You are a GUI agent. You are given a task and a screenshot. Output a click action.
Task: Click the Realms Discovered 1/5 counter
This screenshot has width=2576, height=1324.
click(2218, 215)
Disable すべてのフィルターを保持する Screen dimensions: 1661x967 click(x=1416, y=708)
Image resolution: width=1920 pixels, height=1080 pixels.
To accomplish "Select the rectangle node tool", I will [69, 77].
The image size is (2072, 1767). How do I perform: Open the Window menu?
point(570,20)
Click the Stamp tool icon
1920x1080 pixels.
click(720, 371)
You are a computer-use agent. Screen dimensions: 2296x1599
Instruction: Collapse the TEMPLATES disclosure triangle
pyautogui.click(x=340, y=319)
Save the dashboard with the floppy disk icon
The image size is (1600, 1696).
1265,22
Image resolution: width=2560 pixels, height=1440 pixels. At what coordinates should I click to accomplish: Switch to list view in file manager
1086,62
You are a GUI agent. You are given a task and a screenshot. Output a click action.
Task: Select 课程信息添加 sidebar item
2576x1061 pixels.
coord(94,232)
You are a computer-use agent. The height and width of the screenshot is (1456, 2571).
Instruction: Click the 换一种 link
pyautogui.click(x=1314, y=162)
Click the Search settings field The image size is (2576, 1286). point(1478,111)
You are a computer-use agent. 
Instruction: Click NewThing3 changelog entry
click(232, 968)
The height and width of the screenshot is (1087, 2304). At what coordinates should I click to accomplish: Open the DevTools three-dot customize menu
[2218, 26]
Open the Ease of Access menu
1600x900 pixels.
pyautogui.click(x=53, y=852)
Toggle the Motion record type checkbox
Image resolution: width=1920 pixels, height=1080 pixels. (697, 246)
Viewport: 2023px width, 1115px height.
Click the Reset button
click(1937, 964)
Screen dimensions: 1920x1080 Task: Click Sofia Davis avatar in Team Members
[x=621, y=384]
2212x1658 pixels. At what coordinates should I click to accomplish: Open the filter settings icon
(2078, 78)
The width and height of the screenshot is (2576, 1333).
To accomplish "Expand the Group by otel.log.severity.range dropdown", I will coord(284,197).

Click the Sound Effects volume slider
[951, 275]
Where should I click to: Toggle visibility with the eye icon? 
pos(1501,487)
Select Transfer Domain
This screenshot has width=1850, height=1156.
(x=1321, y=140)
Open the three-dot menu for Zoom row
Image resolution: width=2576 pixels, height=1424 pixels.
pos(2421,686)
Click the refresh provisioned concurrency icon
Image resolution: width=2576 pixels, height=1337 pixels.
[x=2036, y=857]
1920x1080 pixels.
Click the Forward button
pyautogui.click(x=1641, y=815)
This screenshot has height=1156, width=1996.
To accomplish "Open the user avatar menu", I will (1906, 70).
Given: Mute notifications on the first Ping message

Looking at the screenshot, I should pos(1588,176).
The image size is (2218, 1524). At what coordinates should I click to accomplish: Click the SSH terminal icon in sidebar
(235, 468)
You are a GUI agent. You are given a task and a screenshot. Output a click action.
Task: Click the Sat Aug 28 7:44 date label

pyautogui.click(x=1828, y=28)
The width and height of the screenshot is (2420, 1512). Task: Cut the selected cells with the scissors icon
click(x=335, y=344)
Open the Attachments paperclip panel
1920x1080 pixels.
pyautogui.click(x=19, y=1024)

▸ Required work:
When the word "computer" appears in a line of the listing, copy that line.

▸ Solution for this task:
You are a computer-use agent. Screen dimensions: 2296x1599
You are a computer-use agent. The height and width of the screenshot is (1456, 2571).
You are a computer-use agent. 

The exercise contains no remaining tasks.